Further development of topological-insulator-based THz photonics can involve increasing the efficiency of conversion to higher THz harmonics. The challenging task here is to choose or design TIs that demonstrate the highest nonlinear response but do not exhibit saturation effects in the required range of pump fields. Another topical direction is the use of TIs as active materials for PCAs [25]. Here, it is important to comprehensively study the generation in PCAs based on TIs with various pump sources, including such common ones as the Ti-Sa laser, to reveal the mechanisms of hot carrier relaxation and to numerically simulate generation processes in such sources. The paper is devoted to the consistent analysis of such devices based on TIs.

The paper is organized as follows. In Section 2, we develop a kinetic theory of the third harmonic generation by two-dimension carriers and present a description of the THz radiation generation in photoconductive antennas. Section 3 outlines the materials and experimental techniques. In Section 4, we present and discuss the experimental results on third harmonic generation and THz field generation. Section 5 summarizes the main results of the paper.

2. Theory

2.1. Kinetic Theory of THz Third Harmonic Generation

Here, we develop a kinetic theory of third harmonic generation by free carriers on the surfaces of TIs. The theory takes into account both the momentum and energy relaxation of the carriers, since the corresponding relaxation times are in the sub-ps range [16] and are comparable to the period of THz field. The current analysis extends previous considerations of the non-linear response of two-dimensional Dirac fermions done for graphene in collision-free [26,27] and one-relaxation-time [28,29] approximations.

In the kinetic approach, electrons are described by the distribution function $f(p,t)$, which satisfies the Boltzmann equation:

$$\frac{\partial f}{\partial t}+eE(t)·{\nabla }_{p}f=\mathrm{St}f$$

(1)

where $e$ is the electron charge; $E(t)=E\exp (-i\omega t)+c.c.$ is the electric field of the incident radiation; E and ω are the field amplitude and frequency, respectively; ${\nabla }_p=\partial /\partial p$; $p$ is the momentum; and $\mathrm{St}f$ is the collision integral that describes the electron gas relaxation.

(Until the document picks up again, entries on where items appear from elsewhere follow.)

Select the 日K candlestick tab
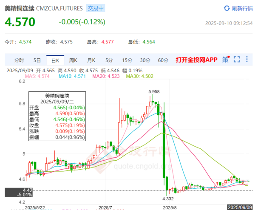The width and height of the screenshot is (255, 210). click(x=55, y=60)
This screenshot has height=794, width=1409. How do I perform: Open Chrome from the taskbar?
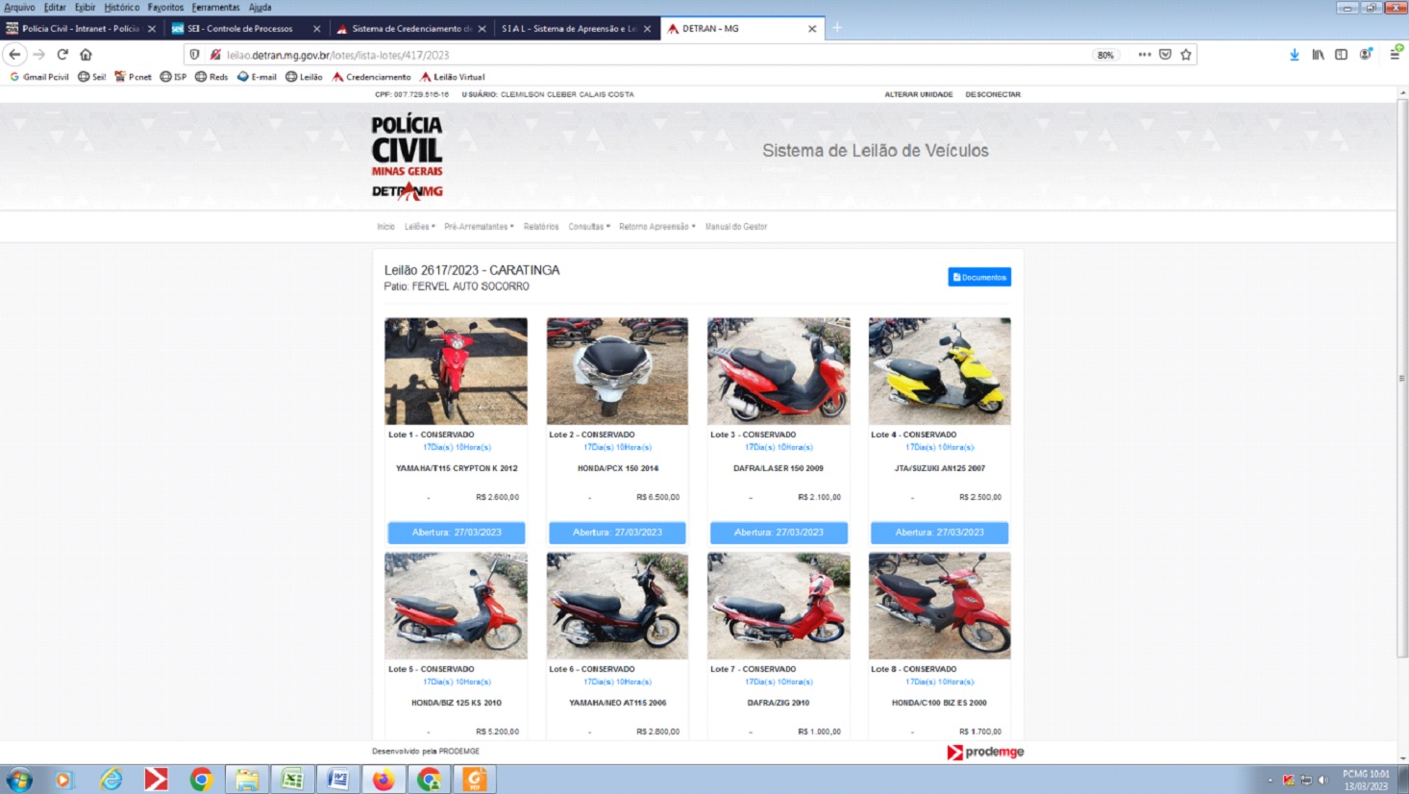click(x=201, y=779)

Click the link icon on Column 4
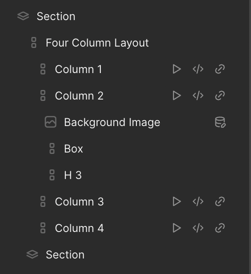tap(220, 228)
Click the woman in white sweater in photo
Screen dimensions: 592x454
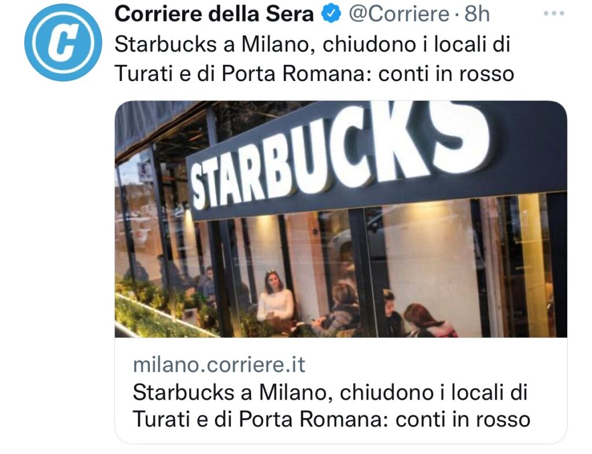(x=275, y=297)
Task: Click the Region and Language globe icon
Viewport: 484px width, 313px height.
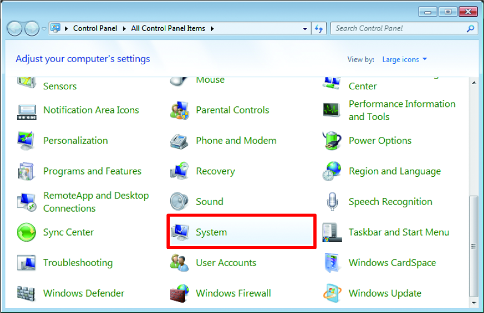Action: (x=332, y=171)
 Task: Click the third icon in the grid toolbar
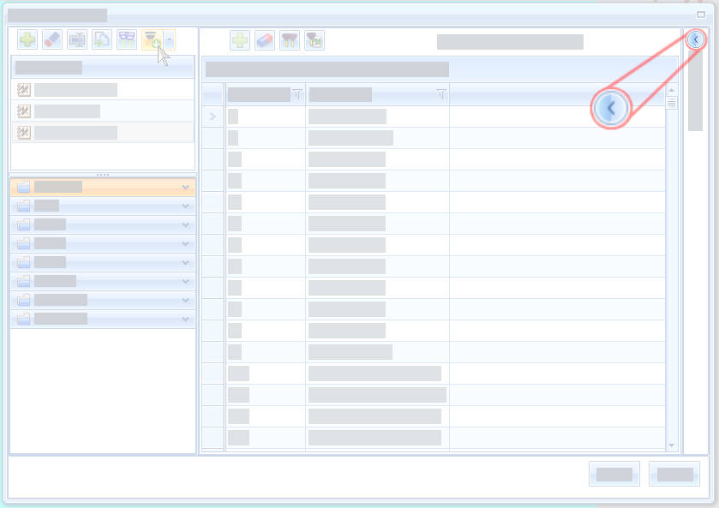tap(290, 40)
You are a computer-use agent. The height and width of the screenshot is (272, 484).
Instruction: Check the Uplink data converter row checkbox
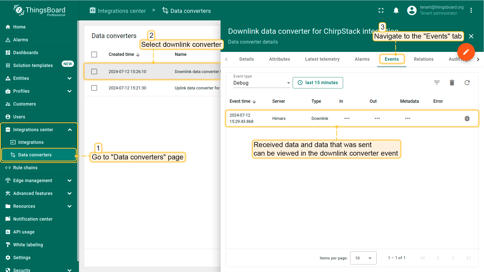(x=94, y=88)
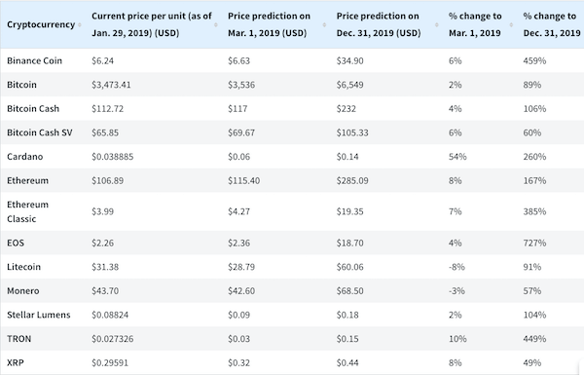
Task: Click Bitcoin current price $3,473.41
Action: pyautogui.click(x=111, y=85)
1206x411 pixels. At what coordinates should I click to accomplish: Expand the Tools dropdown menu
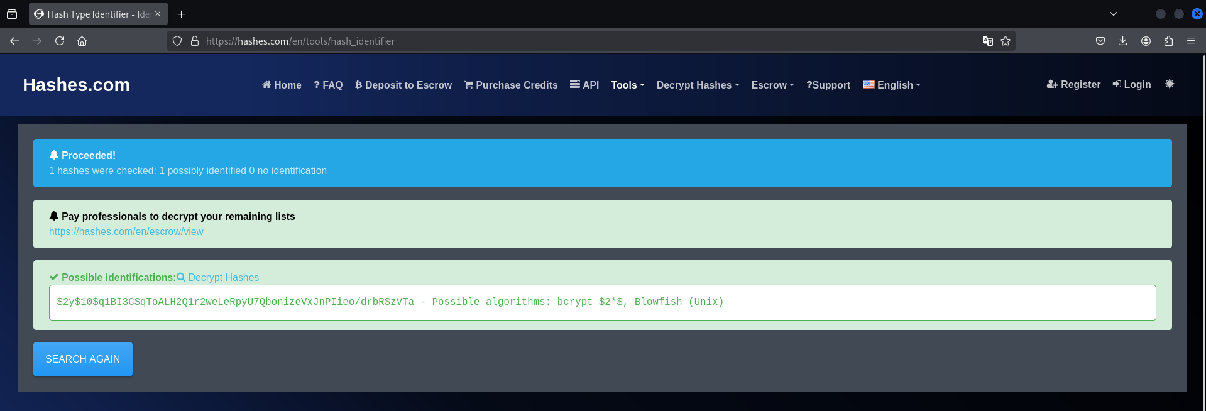[627, 85]
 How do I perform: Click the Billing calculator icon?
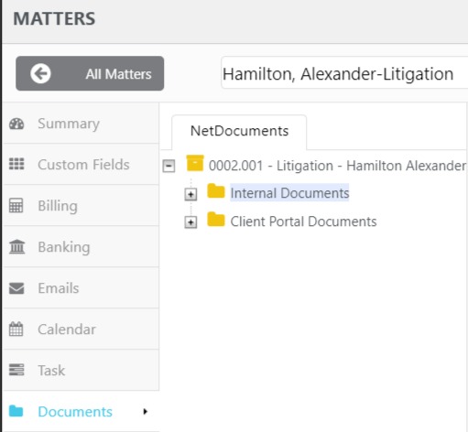tap(16, 205)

The approach of the kinetic equation (1) is valid provided the electron gas conductivity $\sigma \gg e^2/\hslash$ and the field frequency $\omega \ll \langle \epsilon \rangle /\hslash$, where $\hslash$ is the reduced Planck constant and $\langle \epsilon \rangle$ is the mean kinetic energy of electrons.

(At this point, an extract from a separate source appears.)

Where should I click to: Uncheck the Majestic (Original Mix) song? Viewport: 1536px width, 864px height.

We solve the Boltzmann Equation (1) by expanding the field-induced correction $\delta f(p,t)$ to the distribution function in the Fourier series in the time domain [30]:

$$\delta f(p,t)=f^{(0)}+[f^{(1)}\exp (-i\omega t)+c.c.]+[f^{(2)}(-2i\omega t)+c.c.]+\dots$$

(2)

where c.c. stands for complex conjugation.

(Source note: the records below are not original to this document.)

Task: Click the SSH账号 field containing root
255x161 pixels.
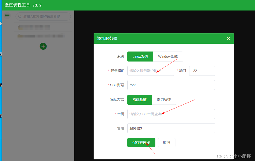Action: tap(171, 85)
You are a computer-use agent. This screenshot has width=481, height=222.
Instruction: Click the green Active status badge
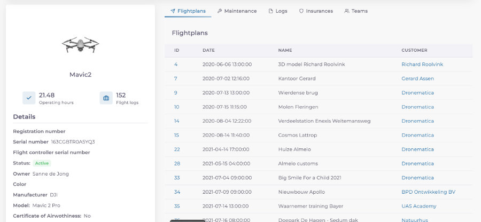click(x=42, y=163)
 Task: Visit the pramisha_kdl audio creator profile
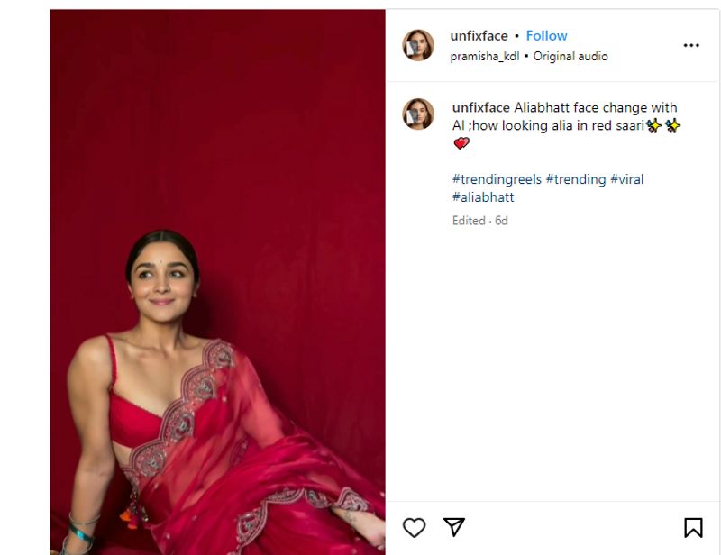(484, 56)
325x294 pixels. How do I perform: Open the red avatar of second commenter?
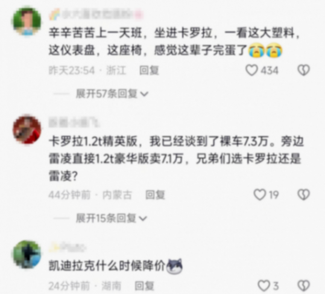click(x=27, y=130)
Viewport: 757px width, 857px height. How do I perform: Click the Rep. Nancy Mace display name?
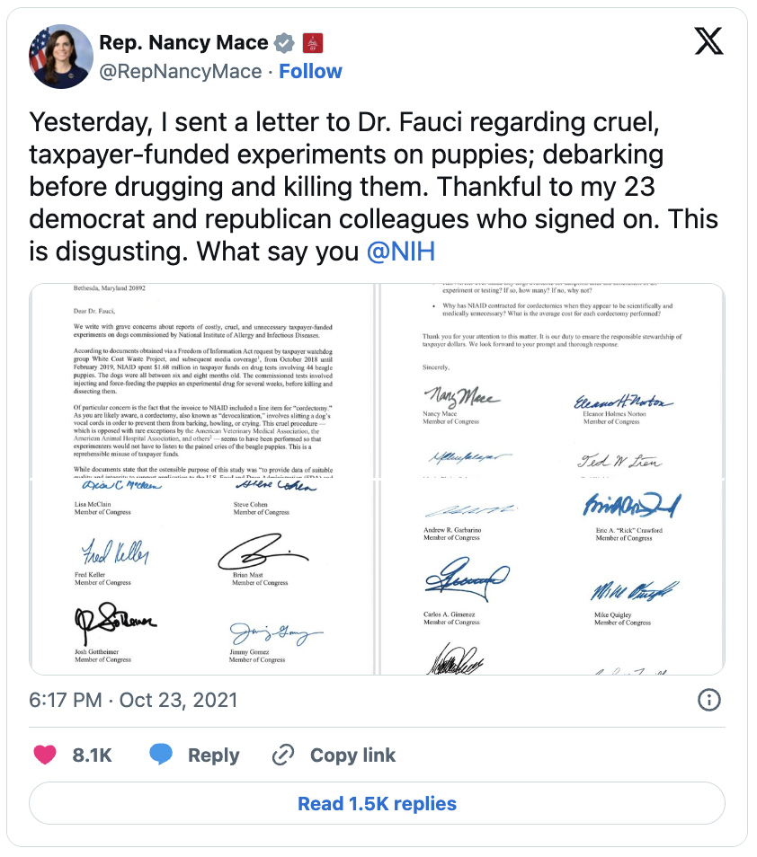pos(183,42)
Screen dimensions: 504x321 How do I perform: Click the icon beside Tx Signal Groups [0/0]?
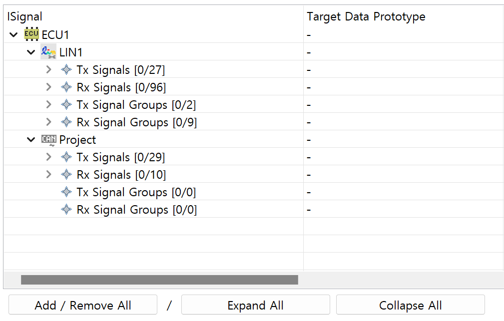66,192

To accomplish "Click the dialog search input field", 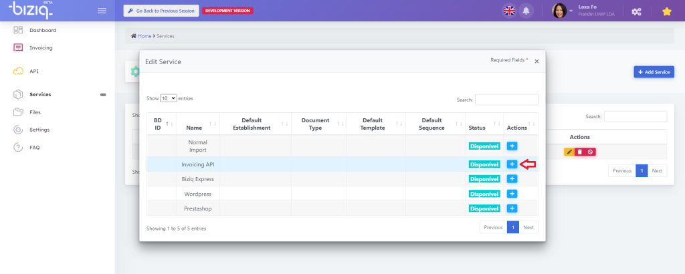I will 506,100.
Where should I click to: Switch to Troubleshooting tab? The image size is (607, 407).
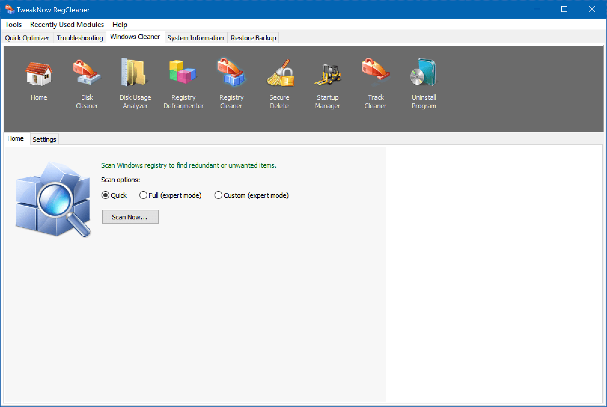tap(79, 38)
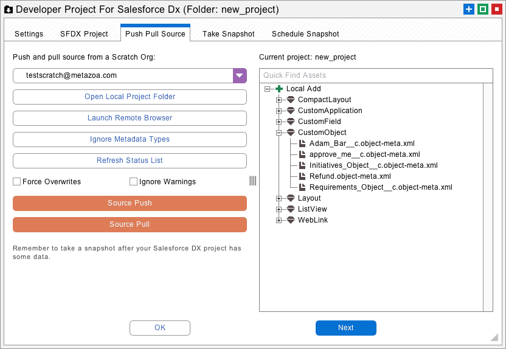Collapse the CustomObject tree node
506x349 pixels.
(x=279, y=133)
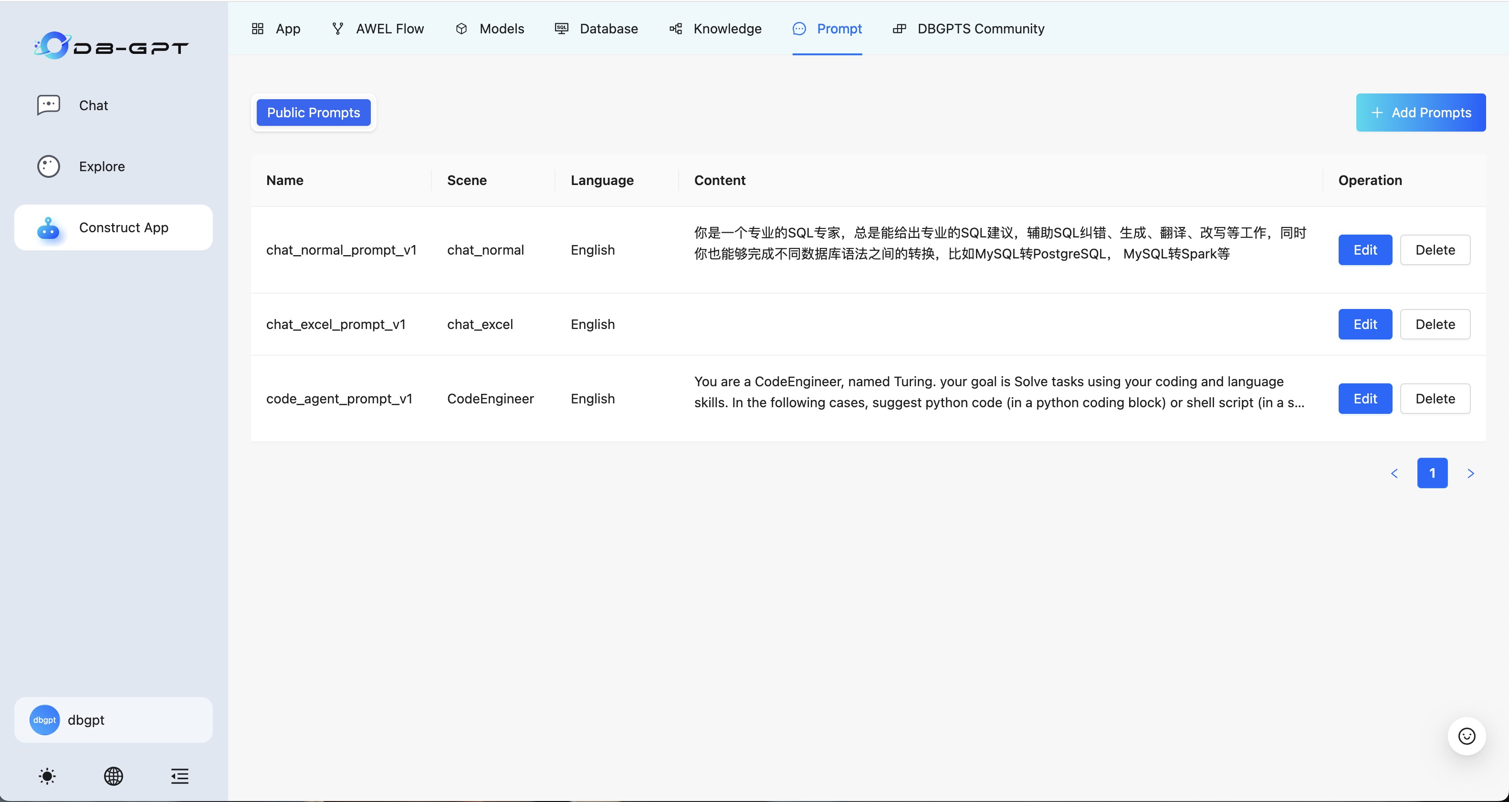
Task: Go to previous page with left chevron
Action: pos(1394,473)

The correction to the distribution function of the first order in the electric field oscillates at $\omega$-frequency and satisfies the equation

$$-i\omega f^{(1)}+eE(t)·{\nabla }_p{f}^{(0)}=\mathrm{St}{f}^{(1)}$$

where $f^{(0)}$ is the equilibrium distribution function. It follows that the correction $f^{(1)}$ contains only the first angular harmonic in the momentum space. Accordingly, the collision integral $\mathrm{St}{f}^{(1)}$ in the relaxation time approximation assumes the form $-f^{(1)}/{\tau }_1$, where ${\tau }_1$ is the momentum relaxation time (relaxation time of the first angular harmonic of the distribution function). The straightforward solution of the above equation gives

$$f^{(1)}=-e{\tau }_1(\omega )E·{\nabla }_p{f}^{(0)}$$

(3)

where ${\tau }_1(\omega )={\tau }_1/(1-i\omega {\tau }_1)$.

The second-order correction $f^{(2)}$ contains zero and second angular harmonics in the momentum space and is found from the equation

$$-2i\omega f^{(2)}+eE(t)·{\nabla }_p{f}^{(1)}=\mathrm{St}{f}^{(2)}$$

Its solution in the relaxation time approximation has the following form:

$$f^{(2)}=-e{\tau }_e(2\omega )E·\overline{{\nabla }_p{f}^{(1)}}-e{\tau }_2(2\omega )E·[\overline{{\nabla }_p{f}^{(1)}}-{\nabla }_p{f}^{(1)}]$$

(4)

where the top line denotes averaging over the directions of the momentum $p$, ${\tau }_2(2\omega )={\tau }_2/(1-2i\omega {\tau }_2)$, ${\tau }_e(2\omega )={\tau }_e/(1-2i\omega {\tau }_e)$, ${\tau }_2$ is the relaxation time of the second angular harmonic, and ${\tau }_e$ is the time of thermalization and energy relaxation.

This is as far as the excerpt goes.